*Фрагмент текста*.
• • • • •
Замечания Сталина учитывают, и через две недели формируется следующий объемный пакет «признаний» Рамзина. Помимо прочего, в них упоминаются член Политбюро Рыков и только что выведенный из Политбюро Бухарин — своеобразный задел на будущее (обоих расстреляют в 38-м). Сам же именитый советский инженер-теплотехник становится лидером «Промпартии». На его показаниях и строится все обвинение.
Мобилизация
…«Правда» выходит с передовицей под заголовком «Ставка интервентов будет бита». В ней объясняется, что «Международный капитализм с величайшей тревогой смотрит на мощное развитие страны строящегося социализма» и «перешел к новым формам антисоветской борьбы», подготавливая военное вторжение. В этом же номере газеты помещается внушительных объемов обвинительное заключение по делу «Промпартии».
• • • • •
*Записи*.
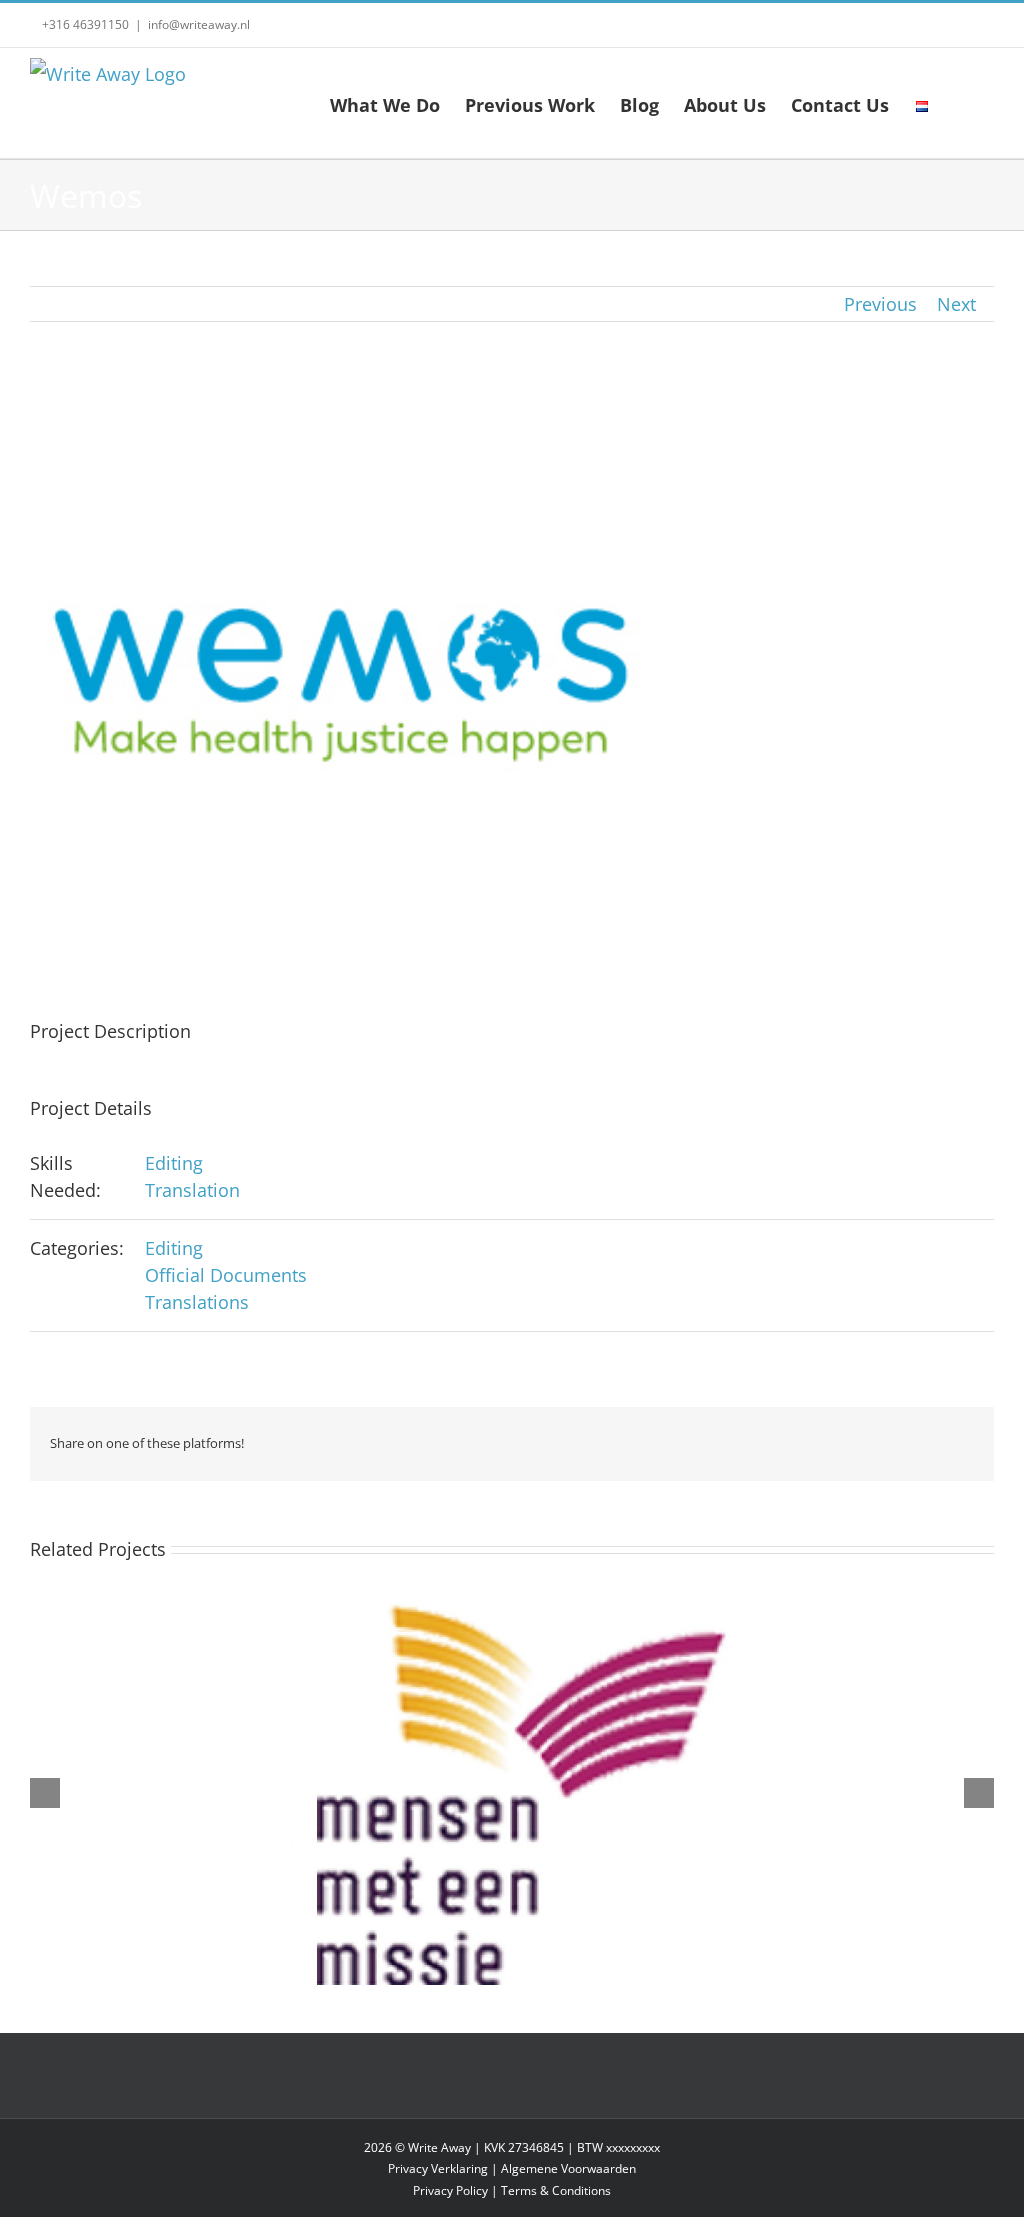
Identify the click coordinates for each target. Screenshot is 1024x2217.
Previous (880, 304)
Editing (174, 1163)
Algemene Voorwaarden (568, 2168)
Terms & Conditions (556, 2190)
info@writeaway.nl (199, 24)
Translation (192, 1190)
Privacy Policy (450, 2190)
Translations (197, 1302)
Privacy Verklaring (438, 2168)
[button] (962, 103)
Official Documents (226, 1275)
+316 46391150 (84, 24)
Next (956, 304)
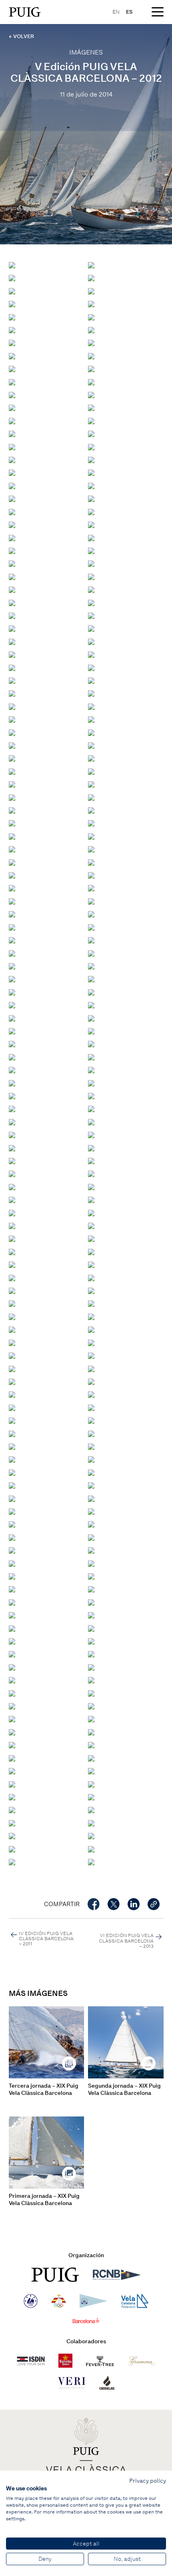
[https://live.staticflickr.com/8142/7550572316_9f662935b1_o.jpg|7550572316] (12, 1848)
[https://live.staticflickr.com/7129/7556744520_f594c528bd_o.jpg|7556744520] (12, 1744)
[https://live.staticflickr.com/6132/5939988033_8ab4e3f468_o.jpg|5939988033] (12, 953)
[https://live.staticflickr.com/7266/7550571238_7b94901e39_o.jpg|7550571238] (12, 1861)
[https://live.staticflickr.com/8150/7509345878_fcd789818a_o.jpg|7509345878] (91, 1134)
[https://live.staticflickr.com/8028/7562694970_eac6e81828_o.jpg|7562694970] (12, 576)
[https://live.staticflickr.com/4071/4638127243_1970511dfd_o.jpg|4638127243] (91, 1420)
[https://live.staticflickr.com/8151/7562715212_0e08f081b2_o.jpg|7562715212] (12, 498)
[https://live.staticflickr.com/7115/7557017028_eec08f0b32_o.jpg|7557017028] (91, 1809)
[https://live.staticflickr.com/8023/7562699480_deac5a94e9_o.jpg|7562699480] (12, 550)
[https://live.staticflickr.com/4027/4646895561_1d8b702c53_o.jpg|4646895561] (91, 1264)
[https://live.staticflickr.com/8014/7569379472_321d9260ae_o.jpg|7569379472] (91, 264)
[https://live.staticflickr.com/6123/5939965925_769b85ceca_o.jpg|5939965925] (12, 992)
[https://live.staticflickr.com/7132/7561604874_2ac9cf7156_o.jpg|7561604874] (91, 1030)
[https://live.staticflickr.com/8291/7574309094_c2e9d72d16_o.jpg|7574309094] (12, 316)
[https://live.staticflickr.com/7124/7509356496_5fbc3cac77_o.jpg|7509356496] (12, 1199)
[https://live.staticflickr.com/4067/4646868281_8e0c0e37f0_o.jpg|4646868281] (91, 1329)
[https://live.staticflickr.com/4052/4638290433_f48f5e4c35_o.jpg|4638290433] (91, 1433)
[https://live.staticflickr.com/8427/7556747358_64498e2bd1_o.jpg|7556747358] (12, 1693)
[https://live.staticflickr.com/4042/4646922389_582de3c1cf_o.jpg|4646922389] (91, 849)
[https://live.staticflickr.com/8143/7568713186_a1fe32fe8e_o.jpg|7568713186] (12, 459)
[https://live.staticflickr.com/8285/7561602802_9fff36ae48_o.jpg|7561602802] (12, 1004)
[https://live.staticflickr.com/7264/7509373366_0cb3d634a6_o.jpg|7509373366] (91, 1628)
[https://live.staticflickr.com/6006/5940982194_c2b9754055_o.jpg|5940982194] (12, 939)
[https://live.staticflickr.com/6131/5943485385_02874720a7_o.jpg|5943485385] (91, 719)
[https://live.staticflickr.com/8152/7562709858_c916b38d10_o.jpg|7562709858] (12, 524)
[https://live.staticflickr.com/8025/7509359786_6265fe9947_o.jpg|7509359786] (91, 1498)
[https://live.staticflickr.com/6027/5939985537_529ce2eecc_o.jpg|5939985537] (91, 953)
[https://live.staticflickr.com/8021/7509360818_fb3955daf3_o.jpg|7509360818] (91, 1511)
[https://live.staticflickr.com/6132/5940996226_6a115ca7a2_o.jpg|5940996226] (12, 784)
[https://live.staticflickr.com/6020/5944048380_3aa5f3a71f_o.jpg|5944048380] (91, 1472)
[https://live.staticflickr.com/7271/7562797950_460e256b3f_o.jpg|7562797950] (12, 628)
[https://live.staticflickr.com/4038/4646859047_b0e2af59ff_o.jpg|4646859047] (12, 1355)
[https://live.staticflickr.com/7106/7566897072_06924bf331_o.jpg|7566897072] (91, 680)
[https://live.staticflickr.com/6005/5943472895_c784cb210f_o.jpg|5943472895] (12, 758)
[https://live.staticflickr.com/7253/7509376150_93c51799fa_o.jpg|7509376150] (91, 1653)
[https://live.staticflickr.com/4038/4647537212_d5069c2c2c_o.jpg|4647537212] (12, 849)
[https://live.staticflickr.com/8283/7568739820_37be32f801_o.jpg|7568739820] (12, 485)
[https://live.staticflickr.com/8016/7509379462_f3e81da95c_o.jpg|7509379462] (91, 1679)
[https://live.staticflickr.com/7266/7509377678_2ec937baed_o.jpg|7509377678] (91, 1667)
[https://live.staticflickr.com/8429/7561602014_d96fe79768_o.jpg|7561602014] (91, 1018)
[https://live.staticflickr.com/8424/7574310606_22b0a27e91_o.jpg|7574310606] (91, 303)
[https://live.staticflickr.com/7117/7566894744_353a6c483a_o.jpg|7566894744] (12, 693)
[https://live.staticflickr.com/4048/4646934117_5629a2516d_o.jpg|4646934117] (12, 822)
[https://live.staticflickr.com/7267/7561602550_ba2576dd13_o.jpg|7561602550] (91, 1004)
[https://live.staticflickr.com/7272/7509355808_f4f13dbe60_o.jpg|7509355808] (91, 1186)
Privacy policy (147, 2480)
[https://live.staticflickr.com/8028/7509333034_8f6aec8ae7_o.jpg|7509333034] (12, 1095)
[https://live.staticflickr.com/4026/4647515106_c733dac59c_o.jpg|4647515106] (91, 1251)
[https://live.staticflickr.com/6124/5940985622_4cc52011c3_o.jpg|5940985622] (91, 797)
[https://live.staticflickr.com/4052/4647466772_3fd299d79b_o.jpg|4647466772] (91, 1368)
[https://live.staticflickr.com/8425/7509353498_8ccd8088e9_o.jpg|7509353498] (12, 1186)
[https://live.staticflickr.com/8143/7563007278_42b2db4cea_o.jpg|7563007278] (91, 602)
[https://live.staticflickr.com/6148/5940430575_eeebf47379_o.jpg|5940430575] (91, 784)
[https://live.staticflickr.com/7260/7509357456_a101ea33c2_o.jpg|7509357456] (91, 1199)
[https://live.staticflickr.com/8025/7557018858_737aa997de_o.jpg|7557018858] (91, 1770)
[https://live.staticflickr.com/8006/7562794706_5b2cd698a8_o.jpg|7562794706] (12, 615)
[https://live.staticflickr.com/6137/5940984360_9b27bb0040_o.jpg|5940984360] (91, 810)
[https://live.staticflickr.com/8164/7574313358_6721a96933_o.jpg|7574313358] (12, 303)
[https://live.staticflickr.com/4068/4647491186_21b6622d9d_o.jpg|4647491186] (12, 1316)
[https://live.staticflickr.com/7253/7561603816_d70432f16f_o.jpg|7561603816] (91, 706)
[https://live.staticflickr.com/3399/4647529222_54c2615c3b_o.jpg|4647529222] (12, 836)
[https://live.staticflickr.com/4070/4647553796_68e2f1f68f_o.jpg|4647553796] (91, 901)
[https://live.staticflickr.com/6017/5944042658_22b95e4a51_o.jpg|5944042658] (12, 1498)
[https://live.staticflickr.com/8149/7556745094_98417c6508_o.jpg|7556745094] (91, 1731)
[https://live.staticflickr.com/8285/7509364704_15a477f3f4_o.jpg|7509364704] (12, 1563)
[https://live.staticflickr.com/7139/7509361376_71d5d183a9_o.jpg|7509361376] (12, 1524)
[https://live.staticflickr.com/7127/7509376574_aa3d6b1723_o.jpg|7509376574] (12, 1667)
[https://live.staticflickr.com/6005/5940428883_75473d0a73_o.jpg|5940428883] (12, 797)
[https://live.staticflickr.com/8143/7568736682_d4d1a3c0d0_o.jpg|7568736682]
• • • • •
*Задания*.
1) Ответьте, пожалуйста, на вопросы по отрывку о деле «Промпартии»:
(a) Через какой срок формируется следующий пакет «признаний» Рамзина?
(b) Кто из упомянутых в «признаниях» назван членом Политбюро?
(c) Под каким заголовком выходит передовица «Правды»?
2) Продолжите отрывок о деле «Промпартии», начав после его последнего предложения.
Записи представляют собой отдельный материал.

*Ответы*.
1)
(a) Через две недели.
(b) Рыков.
(c) «Ставка интервентов будет бита».

2)
И хотя подпольная вредительская организация, согласно заключению, насчитывает несколько тысяч членов, суду предаются восемь «промпартийцев». Помимо Рамзина, это руководители секций Госплана Ларичев и Калинников, председатель научно-технического совета ВСНХ Чарновский, председатель научно-исследовательского текстильного института Федотов, технический директор оргтекстиля ВСНХ Куприянов, завотделом руководства научно-исследовательского сектора ВСНХ Очкин и инженер Ситнин.
До суда еще две недели, но митинги, шествия и заводские собрания начинают греметь по всей стране уже сейчас. «Рабочие ленинградского завода имени Карла Маркса в своей резолюции сообщают: «Ознакомившись с обвинительным заключением, 6000 рабочих и служащих завода требуют от пролетарского суда применения к контрреволюционным вредителям высшей меры наказания — расстрела». «Задушить контрреволюционную гадину!» «В ответ на заговор вредителей-агентов поднимается новая волна производственного энтузиазма трудящихся масс фабрик, заводов, шахт и колхозов!»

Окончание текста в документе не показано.